Authority and Paying Your Dues - zacharyvoase
http://www.garann.com/dev/2012/authority-and-paying-your-dues/

======
zacharyvoase
I posted this link because I felt it merited discussion and response.

I should disclose that I'm writing this as a young (by most estimations)
caucasian male, with an above-average earning power (compared to non-engineers
of my demographic), and a relatively comfortable childhood background.

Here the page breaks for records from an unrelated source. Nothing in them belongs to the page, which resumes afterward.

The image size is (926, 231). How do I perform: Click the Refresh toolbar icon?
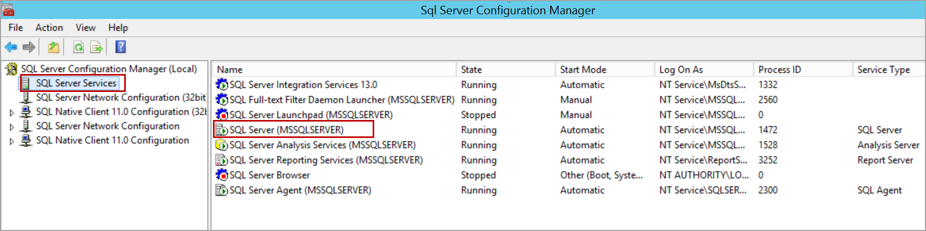click(78, 48)

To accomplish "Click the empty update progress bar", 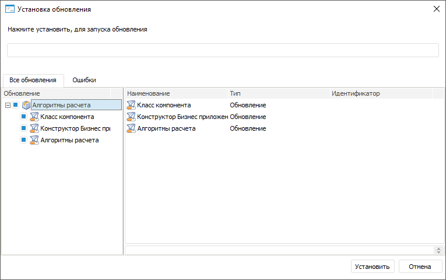I will pos(223,50).
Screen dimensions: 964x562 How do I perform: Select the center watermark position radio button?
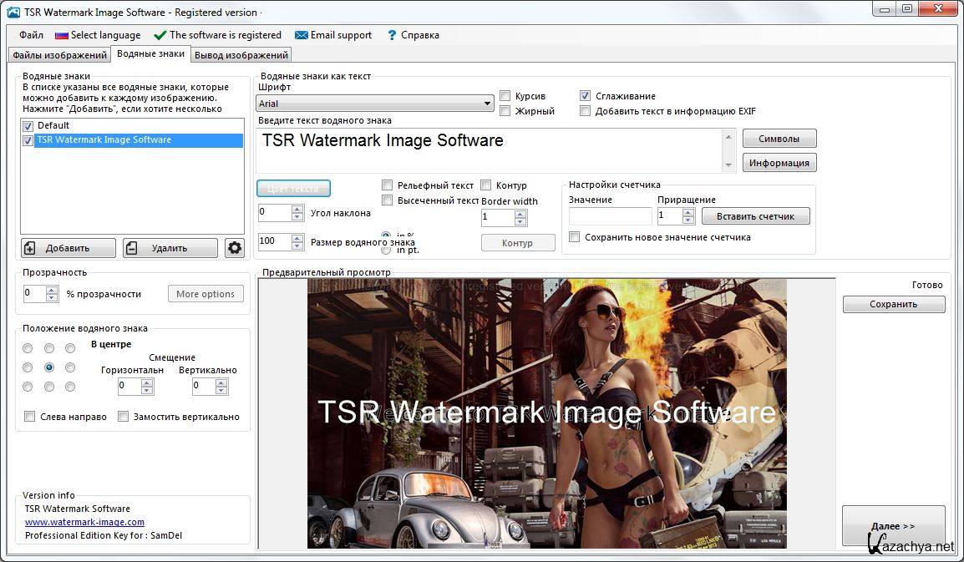(49, 367)
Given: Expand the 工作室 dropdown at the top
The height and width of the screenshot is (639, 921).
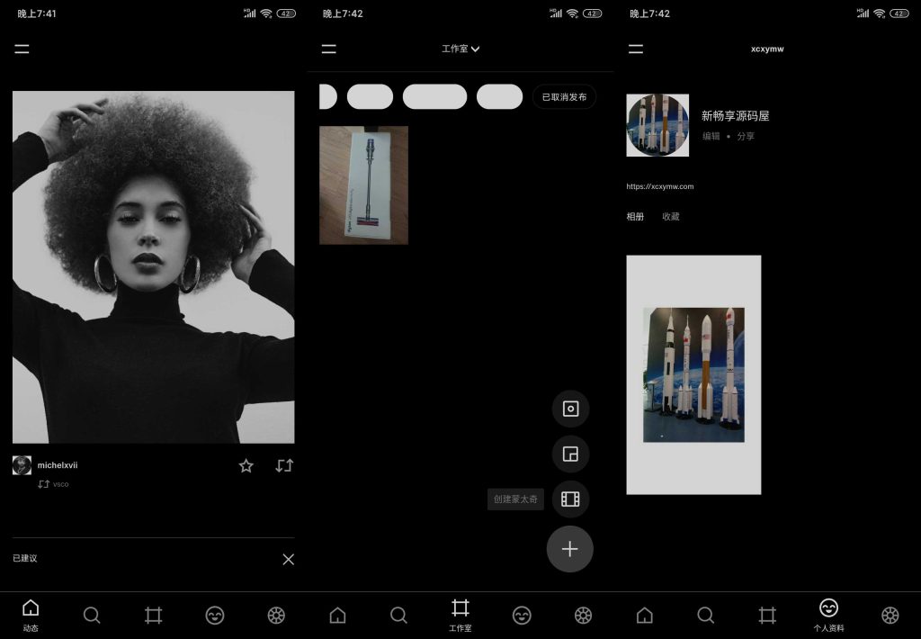Looking at the screenshot, I should point(460,49).
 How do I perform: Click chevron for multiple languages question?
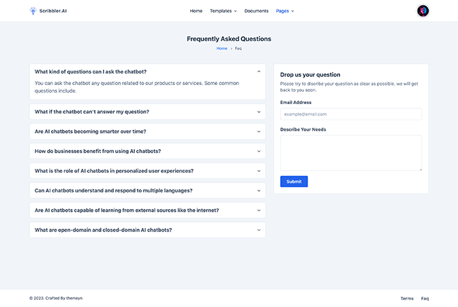coord(259,191)
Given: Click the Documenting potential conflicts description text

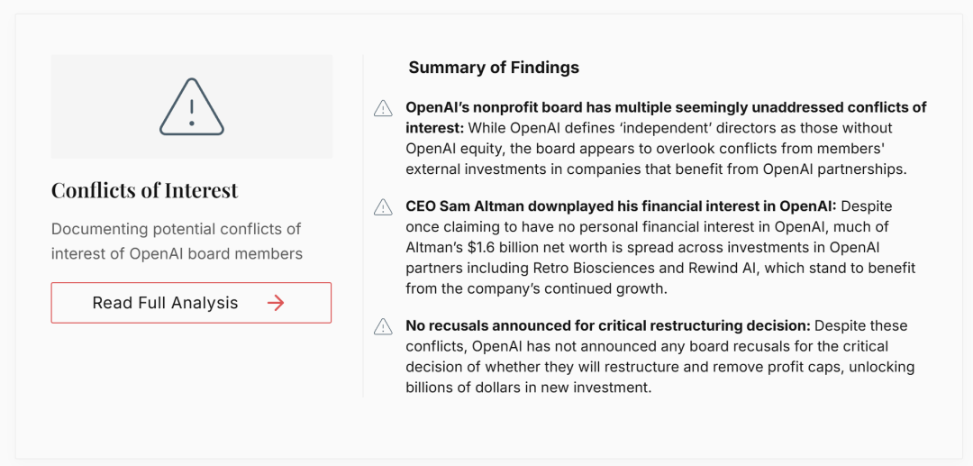Looking at the screenshot, I should click(x=177, y=242).
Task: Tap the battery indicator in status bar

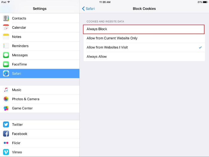Action: (205, 2)
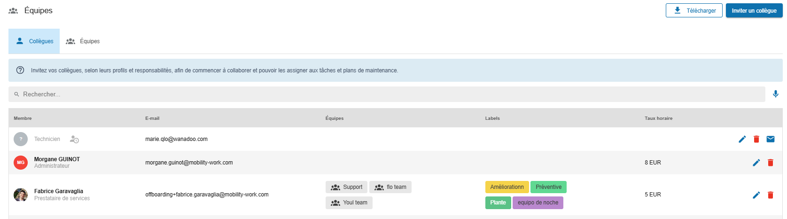Resend invitation email via envelope icon
Viewport: 787px width, 219px height.
771,139
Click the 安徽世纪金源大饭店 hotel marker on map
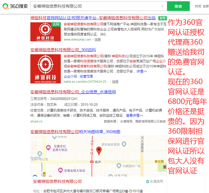Viewport: 209px width, 193px height. [48, 147]
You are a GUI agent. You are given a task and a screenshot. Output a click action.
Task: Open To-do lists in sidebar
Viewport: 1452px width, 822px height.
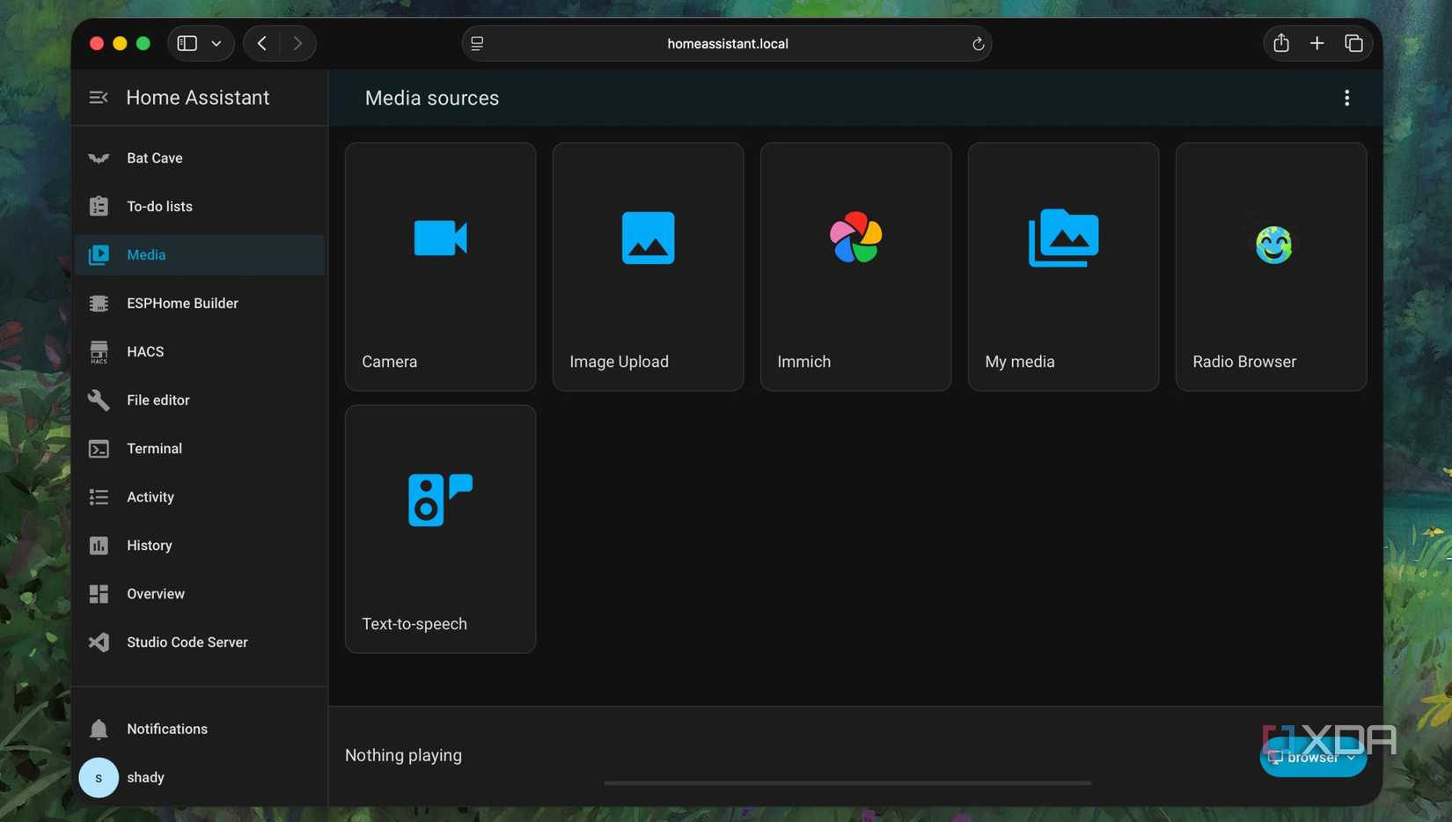(159, 207)
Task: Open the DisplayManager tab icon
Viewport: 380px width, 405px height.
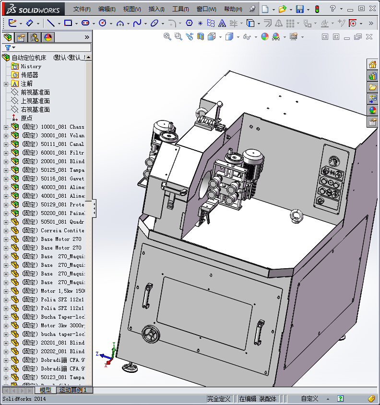Action: click(x=48, y=37)
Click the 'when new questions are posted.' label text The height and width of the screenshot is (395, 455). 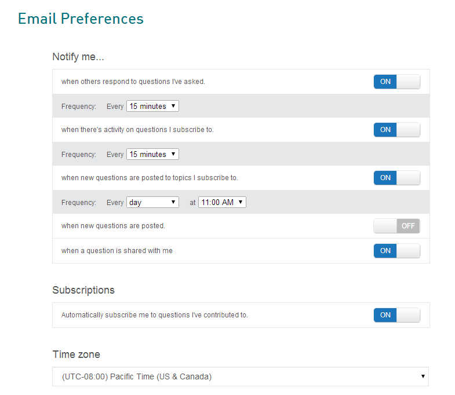click(113, 226)
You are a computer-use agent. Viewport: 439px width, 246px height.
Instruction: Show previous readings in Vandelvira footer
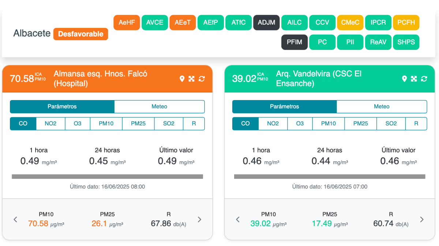point(238,220)
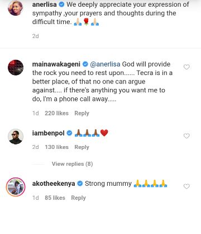Open the iambenpol username
201x234 pixels.
(48, 133)
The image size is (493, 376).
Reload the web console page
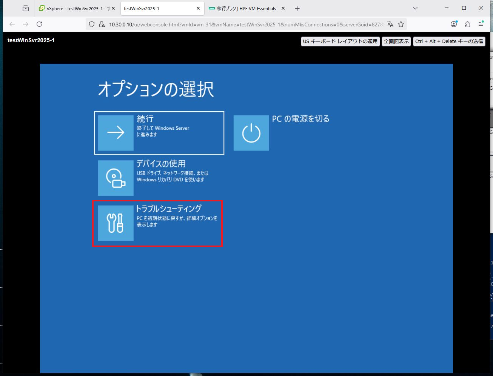click(x=39, y=24)
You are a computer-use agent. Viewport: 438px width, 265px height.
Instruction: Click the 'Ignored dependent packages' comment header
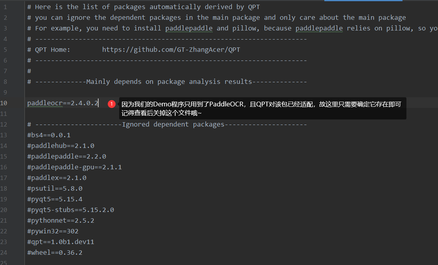tap(173, 124)
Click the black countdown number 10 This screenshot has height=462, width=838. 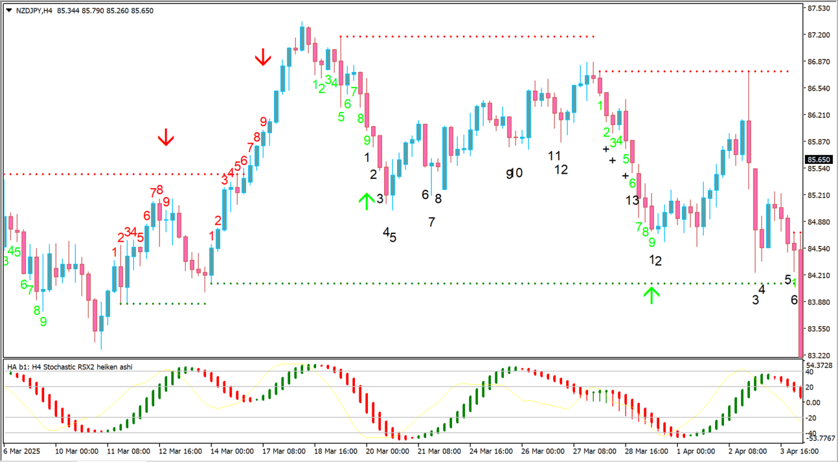click(x=516, y=173)
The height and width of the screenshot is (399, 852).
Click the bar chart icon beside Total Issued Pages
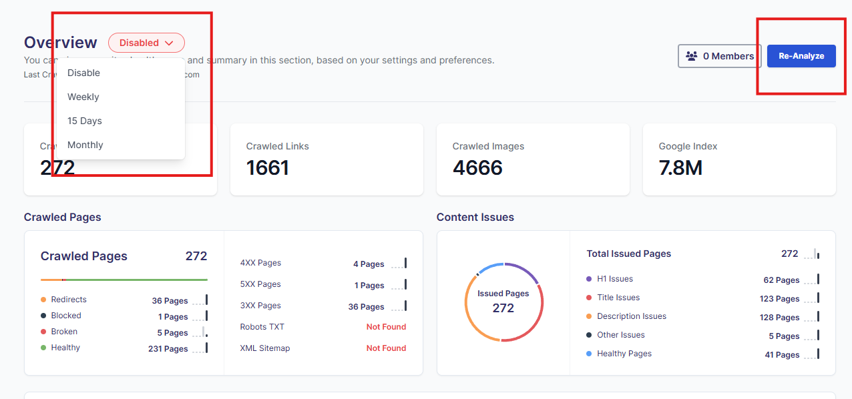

I’m surprised the author didn't mention the Dunning-Kruger effect (i.e.
ignorance begets confidence). Growing up, I knew this by the proverb ‘the
empty can rattles the most’. Looking back on my own short career, I certainly
recognise that I was at my most arrogant when I was at my most naïve. If I'd
known then what I now know I didn't know then—and mostly don't know now—I
would have been a less outspoken individual. Perhaps most notably, I wouldn't
have bullshat my way into certain situations which caused me to grow: had I
known the limits of my own knowledge, I would have remained firmly within
them.

There's a great verb in British English: to _blag_ something. To blag
something is to obtain it by deception or rhetoric, a kind of ‘sleight of
mouth’. The darker side of the same coin is the _con_ (or _confidence trick_
), but blagging implies a less grave offense. I am where I am right now
because I blagged my way into circles, positions, and jobs I had no proper
right to be—I had no experience, little knowledge, and lacked respect for my
elders (figuratively and literally speaking). But when you're thrown in at the
deep end, your only choice is to swim.

I’d like to posit a hypothesis. It’s well-known that men are more abundant in
the field of Computing than women, and maybe it’s precisely because women are
more humble and rational—they aren’t deceived by the same arrogance that
testosterone induces. Anecdotally, I’ve known more women than men refrain from
applying for a job because they believe it’s beyond their current ability. But
at the end of the day, none of us really know what we’re doing. The field of
Computer Science is still going through puberty, and we’re wandering around in
the dark finding out these amazing and heretofore unknown truths about these
fabulous little machines.

I’m reminded of David Letterman's interview with Grace Hopper, when he asked
her about her work on the Harvard Mark I. He said: “How did you know so much
about computers?” and she replied “I didn’t, it was the first one.”
(<http://www.youtube.com/watch?v=RZ0g5_NgRao>)

------
boboblong
For what it's worth, the author is filtering critical comments.